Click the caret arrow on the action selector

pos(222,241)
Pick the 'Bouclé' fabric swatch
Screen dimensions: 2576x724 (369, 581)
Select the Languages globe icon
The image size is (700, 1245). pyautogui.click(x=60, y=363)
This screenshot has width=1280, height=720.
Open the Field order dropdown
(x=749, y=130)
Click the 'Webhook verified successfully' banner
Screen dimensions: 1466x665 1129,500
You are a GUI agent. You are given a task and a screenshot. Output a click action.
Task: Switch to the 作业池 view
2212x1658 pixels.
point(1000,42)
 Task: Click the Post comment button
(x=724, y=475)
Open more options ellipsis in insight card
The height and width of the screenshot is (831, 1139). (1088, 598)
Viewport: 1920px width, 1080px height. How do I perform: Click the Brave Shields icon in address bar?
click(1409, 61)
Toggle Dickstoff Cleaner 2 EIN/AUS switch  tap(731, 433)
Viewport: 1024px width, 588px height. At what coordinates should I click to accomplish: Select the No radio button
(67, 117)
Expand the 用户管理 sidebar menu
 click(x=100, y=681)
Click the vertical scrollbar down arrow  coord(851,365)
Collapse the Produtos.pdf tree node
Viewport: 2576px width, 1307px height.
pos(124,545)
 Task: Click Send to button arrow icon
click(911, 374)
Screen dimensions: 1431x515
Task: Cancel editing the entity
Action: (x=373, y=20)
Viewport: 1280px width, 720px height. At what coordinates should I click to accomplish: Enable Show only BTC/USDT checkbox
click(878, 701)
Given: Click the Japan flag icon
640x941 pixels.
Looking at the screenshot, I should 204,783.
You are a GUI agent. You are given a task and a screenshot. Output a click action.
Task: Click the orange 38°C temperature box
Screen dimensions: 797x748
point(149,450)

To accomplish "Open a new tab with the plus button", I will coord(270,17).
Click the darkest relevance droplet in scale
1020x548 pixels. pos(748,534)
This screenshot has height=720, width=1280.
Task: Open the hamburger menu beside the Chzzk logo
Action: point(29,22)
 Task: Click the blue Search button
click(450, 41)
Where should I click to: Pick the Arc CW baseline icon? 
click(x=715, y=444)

··········

▶ [AIM]
Please retype the rows from the line with "I will coord(270,17)." through the end of the rows.

▶ [OUTPUT FOR THIS TASK]
To accomplish "Open a new tab with the plus button", I will coord(270,17).
Click the darkest relevance droplet in scale
1020x548 pixels. pos(748,534)
This screenshot has height=720, width=1280.
Task: Open the hamburger menu beside the Chzzk logo
Action: point(29,22)
 Task: Click the blue Search button
click(450, 41)
Where should I click to: Pick the Arc CW baseline icon? 
click(x=715, y=444)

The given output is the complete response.